------ Records shown ------

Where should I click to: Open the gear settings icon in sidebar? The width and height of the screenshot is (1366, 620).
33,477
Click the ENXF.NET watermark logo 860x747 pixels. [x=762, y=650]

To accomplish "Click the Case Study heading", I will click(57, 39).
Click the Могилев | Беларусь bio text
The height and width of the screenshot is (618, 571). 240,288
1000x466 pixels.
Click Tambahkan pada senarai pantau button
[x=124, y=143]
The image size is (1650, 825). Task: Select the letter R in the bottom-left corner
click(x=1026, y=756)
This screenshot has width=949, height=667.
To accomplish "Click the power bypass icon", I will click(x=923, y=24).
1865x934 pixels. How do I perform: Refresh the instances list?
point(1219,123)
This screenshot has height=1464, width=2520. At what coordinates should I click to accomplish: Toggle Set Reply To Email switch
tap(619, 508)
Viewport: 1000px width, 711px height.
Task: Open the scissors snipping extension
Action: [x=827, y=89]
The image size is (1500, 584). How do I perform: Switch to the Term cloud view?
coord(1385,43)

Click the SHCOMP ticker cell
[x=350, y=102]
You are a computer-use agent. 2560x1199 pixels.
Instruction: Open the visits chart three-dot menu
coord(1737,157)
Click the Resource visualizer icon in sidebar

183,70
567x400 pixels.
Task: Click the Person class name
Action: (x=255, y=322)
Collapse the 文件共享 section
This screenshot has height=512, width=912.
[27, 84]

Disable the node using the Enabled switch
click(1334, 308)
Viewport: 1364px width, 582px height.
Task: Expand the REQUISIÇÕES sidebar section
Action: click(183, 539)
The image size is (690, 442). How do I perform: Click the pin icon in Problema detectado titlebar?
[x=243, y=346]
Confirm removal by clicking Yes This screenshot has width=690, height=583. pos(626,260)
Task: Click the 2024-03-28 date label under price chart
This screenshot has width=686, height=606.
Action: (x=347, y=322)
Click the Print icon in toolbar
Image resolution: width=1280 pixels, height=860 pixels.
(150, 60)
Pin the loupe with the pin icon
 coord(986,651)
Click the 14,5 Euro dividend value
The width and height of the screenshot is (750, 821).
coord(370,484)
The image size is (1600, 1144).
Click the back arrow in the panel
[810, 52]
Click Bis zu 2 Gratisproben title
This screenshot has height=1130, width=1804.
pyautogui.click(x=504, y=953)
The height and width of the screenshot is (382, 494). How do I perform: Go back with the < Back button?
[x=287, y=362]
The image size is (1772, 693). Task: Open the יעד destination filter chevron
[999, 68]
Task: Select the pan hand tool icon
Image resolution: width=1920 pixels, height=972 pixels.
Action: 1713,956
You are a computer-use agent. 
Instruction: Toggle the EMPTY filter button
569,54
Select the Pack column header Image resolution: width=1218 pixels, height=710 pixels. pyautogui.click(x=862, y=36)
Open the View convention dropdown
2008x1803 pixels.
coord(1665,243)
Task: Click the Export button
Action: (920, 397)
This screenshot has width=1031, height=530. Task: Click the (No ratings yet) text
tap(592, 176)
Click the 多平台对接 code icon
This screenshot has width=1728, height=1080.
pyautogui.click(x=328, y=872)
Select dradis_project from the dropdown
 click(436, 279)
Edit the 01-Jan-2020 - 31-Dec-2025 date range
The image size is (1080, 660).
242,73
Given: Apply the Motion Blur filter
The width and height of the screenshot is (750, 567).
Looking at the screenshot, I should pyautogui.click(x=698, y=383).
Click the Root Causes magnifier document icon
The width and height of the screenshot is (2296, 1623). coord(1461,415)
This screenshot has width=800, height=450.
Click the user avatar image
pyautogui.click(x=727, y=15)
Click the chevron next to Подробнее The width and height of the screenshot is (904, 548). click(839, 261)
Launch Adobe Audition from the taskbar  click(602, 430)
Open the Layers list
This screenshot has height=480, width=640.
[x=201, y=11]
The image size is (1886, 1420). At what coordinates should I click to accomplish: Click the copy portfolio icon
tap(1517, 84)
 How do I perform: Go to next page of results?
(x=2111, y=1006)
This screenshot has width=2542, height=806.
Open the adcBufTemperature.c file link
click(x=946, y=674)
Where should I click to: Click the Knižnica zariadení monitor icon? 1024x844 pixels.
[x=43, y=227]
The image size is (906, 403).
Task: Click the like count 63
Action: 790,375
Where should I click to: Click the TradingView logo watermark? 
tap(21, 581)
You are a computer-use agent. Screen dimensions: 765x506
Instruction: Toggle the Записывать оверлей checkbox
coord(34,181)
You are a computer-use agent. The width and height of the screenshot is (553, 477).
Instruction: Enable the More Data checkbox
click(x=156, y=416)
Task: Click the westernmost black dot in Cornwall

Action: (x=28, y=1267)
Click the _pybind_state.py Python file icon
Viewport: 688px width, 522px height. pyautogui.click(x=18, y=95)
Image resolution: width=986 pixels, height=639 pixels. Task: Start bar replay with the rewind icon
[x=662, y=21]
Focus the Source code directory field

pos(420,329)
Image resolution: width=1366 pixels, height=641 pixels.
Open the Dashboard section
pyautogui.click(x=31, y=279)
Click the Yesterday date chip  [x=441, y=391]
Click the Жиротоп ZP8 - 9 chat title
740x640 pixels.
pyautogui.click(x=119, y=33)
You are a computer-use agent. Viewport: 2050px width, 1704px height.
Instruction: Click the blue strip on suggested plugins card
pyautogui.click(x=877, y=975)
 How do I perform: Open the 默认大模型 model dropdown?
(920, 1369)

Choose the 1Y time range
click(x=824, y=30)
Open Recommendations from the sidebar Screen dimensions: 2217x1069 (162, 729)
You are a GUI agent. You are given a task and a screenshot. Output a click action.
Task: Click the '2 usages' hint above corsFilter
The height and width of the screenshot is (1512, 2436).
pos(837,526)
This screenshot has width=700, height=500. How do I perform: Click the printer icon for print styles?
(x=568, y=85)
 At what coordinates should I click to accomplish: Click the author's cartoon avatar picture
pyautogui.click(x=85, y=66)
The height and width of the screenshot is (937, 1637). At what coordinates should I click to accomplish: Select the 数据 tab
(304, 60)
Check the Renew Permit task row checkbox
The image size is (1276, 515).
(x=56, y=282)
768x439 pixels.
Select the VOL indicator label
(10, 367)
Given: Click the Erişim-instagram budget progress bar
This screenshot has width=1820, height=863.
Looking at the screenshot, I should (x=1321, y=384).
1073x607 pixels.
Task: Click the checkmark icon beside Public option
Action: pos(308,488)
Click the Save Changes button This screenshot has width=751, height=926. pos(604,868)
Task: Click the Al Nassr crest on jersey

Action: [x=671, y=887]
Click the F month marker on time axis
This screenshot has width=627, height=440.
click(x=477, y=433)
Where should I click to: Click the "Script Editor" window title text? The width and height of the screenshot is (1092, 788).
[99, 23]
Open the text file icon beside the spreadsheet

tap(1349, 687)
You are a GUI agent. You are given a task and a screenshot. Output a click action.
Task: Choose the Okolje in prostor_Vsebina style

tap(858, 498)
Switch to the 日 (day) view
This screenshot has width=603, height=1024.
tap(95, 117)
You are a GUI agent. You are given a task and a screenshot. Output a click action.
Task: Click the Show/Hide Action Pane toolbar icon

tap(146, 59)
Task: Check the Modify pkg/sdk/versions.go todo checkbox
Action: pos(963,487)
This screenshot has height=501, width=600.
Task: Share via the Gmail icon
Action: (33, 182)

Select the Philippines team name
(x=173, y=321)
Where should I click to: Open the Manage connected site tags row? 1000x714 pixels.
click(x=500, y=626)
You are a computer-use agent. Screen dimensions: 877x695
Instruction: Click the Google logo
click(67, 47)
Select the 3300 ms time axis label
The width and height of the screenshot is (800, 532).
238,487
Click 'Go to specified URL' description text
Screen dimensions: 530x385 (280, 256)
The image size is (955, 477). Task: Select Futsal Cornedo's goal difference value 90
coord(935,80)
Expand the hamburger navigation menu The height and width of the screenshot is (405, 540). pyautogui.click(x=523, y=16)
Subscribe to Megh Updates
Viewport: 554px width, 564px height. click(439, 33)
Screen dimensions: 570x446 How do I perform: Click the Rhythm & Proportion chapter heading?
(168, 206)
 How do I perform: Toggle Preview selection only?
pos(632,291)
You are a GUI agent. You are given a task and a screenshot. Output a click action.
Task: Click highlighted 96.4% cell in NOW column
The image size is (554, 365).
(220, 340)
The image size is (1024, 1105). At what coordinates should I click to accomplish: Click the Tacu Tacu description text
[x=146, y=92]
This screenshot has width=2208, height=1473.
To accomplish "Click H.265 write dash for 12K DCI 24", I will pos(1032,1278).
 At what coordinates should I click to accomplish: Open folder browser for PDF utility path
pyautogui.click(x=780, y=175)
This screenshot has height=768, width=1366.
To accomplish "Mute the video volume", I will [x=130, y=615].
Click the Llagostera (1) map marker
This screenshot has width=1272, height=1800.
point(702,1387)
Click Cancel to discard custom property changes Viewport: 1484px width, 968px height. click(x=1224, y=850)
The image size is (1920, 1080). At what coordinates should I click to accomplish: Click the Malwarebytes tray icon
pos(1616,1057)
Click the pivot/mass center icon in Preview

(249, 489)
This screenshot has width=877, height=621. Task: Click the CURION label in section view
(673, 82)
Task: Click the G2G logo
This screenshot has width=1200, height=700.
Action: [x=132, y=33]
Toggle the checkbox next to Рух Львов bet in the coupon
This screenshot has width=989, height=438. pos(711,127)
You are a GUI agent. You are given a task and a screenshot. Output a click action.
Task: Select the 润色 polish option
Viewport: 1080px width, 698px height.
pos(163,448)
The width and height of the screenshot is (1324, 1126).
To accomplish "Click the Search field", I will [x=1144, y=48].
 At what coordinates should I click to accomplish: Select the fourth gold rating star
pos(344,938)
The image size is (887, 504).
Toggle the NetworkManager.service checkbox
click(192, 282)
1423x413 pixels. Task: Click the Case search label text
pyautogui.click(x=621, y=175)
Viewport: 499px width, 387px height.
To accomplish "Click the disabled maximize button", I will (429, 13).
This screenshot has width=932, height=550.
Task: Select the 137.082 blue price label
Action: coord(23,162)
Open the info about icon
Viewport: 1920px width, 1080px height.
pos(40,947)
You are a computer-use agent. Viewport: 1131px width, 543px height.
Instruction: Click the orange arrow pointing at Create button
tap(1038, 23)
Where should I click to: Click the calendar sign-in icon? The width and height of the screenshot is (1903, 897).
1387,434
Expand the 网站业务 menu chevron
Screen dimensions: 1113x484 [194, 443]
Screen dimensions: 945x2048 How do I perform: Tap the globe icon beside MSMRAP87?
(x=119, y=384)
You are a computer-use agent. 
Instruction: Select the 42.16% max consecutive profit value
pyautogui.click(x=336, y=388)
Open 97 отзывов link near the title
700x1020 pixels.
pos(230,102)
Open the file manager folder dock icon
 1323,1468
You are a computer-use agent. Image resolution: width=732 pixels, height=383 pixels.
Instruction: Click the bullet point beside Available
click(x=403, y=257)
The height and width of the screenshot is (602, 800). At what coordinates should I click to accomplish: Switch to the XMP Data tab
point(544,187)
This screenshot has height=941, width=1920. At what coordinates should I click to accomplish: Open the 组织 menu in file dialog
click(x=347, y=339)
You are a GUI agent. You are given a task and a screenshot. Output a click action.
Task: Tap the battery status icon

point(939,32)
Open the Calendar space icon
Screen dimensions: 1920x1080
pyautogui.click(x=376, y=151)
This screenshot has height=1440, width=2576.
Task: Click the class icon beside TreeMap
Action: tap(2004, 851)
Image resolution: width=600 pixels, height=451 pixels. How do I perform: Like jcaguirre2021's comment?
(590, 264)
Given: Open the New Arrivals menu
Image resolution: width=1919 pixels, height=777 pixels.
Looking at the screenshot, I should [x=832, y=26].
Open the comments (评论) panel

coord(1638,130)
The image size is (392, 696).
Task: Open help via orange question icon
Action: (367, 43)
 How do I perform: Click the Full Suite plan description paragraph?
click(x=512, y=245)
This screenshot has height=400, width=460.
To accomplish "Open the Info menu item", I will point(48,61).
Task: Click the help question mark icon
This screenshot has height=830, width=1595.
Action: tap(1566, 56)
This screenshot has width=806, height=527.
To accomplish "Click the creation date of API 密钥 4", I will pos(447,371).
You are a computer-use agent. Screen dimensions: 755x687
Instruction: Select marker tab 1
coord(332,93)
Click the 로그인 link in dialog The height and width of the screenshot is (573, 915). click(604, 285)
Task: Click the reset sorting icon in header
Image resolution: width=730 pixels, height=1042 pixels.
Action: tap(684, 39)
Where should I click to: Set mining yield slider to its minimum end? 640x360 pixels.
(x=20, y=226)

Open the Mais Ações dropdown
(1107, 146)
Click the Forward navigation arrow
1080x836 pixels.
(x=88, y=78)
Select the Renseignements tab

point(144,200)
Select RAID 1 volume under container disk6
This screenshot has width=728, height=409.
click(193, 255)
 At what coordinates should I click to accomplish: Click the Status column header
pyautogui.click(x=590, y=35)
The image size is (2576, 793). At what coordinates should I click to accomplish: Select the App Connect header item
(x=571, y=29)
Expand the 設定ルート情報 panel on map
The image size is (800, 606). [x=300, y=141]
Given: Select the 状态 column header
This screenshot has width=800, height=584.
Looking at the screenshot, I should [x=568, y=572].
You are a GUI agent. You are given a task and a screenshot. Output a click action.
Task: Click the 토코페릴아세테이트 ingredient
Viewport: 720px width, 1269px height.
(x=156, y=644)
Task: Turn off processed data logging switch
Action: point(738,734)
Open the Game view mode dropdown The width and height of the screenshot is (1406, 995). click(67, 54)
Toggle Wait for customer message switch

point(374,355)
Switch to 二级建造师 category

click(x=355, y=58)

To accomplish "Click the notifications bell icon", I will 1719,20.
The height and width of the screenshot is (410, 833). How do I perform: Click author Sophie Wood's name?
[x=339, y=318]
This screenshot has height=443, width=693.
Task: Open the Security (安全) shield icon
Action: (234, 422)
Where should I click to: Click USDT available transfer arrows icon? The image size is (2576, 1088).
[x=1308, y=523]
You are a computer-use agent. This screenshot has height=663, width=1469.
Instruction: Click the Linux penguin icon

------

What to do: Reproduce, character for character, the lines of the material between the lines holding "Open the Game" and "I will 1719,20.", inclusive.

Output for this task:
Open the Game view mode dropdown The width and height of the screenshot is (1406, 995). click(67, 54)
Toggle Wait for customer message switch

point(374,355)
Switch to 二级建造师 category

click(x=355, y=58)

To accomplish "Click the notifications bell icon", I will 1719,20.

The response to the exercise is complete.